For Carlton Walker, his experience at KC HealthTracks summer camp will stay with him well into his future. Said Walker, “I feel that just being involved in this program has contributed to my development as a person and definitely as a future health care professional.”
The program’s mentorship is at the core of why KC HealthTracks at the UMKC School of Nursing and Health Studies recently received additional funding of $615,792 from the U.S. Public Health Service, Office of Minority Health. The program aims to engage high school students from the Kansas City area in the health care professions and prepare them for success in health-related careers.
Going into its fifth year, KC HealthTracks has supported more than 140 students at under-resourced high schools across the metro area. Participants attend a week-long summer camp, where they have face-to-face faculty mentor sessions, visit health science programs at UMKC, Metropolitan Community College-Penn Valley and Rockhurst University, receive math and science tutoring, and take part in ACT prep sessions.
KC HealthTracks offers students career exposure to each of the health sciences disciplines offered at UMKC: dentistry, health studies, medicine, nursing and pharmacy.

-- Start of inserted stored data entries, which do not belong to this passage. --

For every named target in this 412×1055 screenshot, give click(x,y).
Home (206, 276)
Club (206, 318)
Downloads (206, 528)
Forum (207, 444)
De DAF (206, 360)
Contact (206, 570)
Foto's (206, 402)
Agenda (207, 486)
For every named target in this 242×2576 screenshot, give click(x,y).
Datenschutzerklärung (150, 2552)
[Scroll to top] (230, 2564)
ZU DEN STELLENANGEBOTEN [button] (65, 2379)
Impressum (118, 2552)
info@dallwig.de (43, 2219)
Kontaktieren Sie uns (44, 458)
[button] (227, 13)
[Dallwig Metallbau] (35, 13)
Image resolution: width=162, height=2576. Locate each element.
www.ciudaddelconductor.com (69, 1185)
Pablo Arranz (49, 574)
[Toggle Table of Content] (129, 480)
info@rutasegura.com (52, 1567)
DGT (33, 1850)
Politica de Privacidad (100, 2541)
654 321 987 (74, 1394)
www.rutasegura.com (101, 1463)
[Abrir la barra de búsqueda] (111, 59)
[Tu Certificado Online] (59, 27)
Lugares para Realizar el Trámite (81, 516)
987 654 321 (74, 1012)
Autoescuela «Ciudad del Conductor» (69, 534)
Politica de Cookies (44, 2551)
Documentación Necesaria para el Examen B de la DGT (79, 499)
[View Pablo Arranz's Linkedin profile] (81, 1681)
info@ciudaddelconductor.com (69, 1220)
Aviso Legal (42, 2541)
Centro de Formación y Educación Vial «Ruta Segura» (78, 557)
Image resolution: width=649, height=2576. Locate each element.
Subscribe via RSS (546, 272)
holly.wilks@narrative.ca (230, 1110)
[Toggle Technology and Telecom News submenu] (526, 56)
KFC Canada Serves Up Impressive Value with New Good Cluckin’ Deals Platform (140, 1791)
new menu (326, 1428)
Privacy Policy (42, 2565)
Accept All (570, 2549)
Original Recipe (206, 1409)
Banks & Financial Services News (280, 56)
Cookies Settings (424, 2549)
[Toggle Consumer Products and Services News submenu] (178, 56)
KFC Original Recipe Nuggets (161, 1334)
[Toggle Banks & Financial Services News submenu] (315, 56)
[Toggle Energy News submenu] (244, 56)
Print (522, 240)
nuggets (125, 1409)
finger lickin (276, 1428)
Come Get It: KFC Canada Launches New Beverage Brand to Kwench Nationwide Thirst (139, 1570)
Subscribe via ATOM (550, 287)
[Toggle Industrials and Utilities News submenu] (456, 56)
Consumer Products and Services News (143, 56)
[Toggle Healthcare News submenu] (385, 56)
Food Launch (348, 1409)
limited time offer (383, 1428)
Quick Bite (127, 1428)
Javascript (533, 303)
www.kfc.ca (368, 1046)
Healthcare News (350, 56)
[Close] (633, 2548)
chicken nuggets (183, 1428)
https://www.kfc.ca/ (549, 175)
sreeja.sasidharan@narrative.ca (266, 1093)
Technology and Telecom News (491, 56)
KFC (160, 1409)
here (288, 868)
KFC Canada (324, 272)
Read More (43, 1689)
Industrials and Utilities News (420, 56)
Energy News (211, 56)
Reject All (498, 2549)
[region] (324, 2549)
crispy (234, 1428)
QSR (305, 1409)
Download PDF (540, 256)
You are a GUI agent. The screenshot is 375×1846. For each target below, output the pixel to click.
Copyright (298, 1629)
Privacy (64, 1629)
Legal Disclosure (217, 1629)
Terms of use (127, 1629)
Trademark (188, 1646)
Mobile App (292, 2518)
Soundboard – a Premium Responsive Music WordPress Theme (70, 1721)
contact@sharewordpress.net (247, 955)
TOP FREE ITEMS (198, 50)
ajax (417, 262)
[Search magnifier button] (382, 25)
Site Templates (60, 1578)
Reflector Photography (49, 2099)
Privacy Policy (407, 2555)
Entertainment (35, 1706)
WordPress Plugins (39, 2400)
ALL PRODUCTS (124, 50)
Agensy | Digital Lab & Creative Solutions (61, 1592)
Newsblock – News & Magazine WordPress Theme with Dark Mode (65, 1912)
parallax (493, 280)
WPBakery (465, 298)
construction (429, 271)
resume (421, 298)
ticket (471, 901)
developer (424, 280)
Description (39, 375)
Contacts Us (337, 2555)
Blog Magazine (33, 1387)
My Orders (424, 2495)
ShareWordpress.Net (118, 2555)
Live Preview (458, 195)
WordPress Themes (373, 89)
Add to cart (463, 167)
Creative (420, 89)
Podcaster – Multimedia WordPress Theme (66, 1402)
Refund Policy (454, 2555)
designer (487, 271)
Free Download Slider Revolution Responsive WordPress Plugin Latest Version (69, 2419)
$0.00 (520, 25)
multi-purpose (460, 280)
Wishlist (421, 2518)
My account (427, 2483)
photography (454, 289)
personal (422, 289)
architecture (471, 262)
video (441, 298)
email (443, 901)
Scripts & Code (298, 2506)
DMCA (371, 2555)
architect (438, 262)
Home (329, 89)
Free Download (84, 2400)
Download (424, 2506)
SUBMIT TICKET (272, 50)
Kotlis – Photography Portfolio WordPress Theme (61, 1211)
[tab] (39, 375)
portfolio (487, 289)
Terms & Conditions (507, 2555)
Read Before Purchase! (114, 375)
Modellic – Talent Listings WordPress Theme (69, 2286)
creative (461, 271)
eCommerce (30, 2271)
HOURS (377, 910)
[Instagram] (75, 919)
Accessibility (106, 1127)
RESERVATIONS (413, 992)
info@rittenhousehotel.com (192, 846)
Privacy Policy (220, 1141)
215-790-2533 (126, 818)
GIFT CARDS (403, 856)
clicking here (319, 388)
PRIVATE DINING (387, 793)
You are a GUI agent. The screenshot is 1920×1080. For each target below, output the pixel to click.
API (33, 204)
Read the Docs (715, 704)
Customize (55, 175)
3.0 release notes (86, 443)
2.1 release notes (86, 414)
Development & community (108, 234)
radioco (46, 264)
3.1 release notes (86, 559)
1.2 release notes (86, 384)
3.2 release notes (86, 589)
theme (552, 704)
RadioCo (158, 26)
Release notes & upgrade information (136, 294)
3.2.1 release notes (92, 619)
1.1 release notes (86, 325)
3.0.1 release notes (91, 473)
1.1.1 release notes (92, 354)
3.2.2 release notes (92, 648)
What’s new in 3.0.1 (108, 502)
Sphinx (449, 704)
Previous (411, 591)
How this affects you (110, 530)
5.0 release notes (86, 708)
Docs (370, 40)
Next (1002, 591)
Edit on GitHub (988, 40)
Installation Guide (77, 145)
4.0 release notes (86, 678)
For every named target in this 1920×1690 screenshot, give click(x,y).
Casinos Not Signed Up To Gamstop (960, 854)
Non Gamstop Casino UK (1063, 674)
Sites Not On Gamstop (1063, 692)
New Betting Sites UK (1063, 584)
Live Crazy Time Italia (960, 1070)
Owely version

Enrollment for the next summer’s camp will begin in spring 2020. Additional partners include the Missouri Area Health Education Council, the KC Area Education Research Council, the Urban League, and the UMKC KCStem Alliance.
This year’s camp welcomed back four alumni of the program to guide the students as camp counselors. One such alum, Nargiz Agayeva entered her second year as student at the UMKC School of Medicine.
During one of the summer camp activities, the students got to administer finger pricks to test what blood type they were. The campers’ eyes grew big when they opened packaging for the needles they would be using. But Agayeva was right there offering encouragement and first-hand experience. She even offered up her blood type to a camper and an excited “Isn’t that cool!”
Said Agayeva, “I had flashes of déjà vu as the high school students I was leading were completing the same medical activities I had performed just last year. I was
grateful to not only give back to the program that had given me so much, but also to influence the lives of so many future health care providers.”
New to this year’s camp, the program enrolled nine high school teacher leaders who attended the camp with their students. According to Ann Cary, project director of KC HealthTracks and dean of the UMKC School of Nursing and Health Studies, having the students’ teachers engaged in the experience amplifies the importance of the camp and creates a bond between teacher and student through shared experience.
“This new approach allows the program to translate beyond just the student and can influence the teacher’s entire curriculum, because teachers will have had that experience first-hand,” Cary said. “And we know that experiential learning is immensely important for cementing new knowledge.”
The student attendees come from 12 area under-resourced schools that UMKC has developed strong partnerships with. The schools also receive additional funding for implementing Project Lead the Way health science courses, a non-profit that develops STEM curricula, to support the health sciences curriculum provided to the students. In addition, the program is partnering with Metropolitan Community College-Penn Valley for additional simulation experiences each fall and spring.
During the school year, the students receive one-on-one career development mentoring by their health education mentors and one-on-one academic advisement by UMKC School of Nursing and Health Studies faculty as they are prepare for post-secondary education. Students also engage in Health Occupations clubs locally and compete in state and international health project competitions.
Having SoNHS faculty work directly with students to prepare them for higher education is a real-world example of UMKC’s commitment to urban community engagement. Students are able to share their personal experiences to give faculty advisers a better understanding of the challenges and opportunities for their mentees.
According to the program manager, Lorraine Buchanan, the importance of that guidance by faculty members is on full display amongst the students moving on to the next phase of their education. The program has found that 63 percent of its graduates are enrolled in post-secondary institutions pursuing health professions immediately after high school.
“We believe we are making a difference in the lives of these students,” said Buchanan, “by enriching their academic coursework, exposing them to health professions and professionals, working with community partners and stimulating students’ aspirations to enter the health professions pipeline in the Kansas City region.”